SET TASK →
From the data below, copy out every line that contains the string "Find".

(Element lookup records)
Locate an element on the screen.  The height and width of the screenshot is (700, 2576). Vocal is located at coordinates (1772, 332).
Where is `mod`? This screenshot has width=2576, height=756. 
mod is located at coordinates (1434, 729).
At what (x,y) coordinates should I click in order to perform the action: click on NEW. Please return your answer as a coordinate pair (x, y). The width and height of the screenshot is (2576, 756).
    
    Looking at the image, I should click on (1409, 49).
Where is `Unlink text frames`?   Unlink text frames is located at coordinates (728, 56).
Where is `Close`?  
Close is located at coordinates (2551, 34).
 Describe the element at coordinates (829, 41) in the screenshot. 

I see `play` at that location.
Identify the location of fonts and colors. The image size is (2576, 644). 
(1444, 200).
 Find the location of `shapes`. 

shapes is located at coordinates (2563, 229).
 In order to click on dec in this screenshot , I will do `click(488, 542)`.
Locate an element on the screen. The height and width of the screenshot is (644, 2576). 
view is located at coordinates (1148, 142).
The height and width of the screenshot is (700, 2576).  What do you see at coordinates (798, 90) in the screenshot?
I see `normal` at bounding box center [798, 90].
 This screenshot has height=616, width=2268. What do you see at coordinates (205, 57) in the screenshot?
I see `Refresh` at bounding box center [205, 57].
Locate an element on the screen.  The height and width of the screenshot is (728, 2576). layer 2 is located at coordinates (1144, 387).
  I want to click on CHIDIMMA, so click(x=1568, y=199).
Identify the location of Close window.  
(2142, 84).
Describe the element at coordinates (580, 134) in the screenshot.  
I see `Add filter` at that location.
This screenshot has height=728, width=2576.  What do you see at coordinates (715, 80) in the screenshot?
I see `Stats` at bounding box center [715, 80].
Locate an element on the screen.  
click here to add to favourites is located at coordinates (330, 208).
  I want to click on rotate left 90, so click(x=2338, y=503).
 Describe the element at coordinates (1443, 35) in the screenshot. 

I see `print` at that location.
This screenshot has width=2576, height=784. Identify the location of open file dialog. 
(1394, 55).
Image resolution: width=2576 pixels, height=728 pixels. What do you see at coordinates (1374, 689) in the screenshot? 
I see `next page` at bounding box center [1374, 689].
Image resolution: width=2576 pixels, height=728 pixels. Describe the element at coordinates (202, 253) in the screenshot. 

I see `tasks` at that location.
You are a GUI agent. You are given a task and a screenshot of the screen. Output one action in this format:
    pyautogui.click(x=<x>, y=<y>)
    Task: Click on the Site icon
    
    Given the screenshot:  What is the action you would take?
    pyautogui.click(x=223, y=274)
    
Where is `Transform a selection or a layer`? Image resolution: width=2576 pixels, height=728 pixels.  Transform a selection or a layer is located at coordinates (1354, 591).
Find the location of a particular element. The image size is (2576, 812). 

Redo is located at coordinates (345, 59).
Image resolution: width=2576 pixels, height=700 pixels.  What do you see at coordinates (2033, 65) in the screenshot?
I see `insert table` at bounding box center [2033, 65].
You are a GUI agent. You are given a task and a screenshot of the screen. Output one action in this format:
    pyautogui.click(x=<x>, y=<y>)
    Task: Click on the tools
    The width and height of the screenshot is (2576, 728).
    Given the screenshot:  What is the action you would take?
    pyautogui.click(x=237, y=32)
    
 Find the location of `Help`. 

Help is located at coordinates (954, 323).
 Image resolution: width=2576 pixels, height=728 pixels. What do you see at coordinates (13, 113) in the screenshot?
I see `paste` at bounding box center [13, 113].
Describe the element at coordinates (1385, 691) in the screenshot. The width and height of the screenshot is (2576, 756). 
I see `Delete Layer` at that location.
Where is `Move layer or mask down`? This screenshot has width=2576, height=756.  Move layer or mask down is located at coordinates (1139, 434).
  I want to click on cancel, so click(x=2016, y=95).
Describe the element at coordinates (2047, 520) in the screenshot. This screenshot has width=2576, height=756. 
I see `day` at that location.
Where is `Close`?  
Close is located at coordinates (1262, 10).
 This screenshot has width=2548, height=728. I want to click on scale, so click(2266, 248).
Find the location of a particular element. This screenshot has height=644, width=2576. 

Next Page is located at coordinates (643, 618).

CORRECT RESULT →
 Find the location of `shapes`. 
Find the location of a particular element. The image size is (2576, 812). 
 Find the location of `Help`. 
Find the location of a particular element. This screenshot has height=644, width=2576. 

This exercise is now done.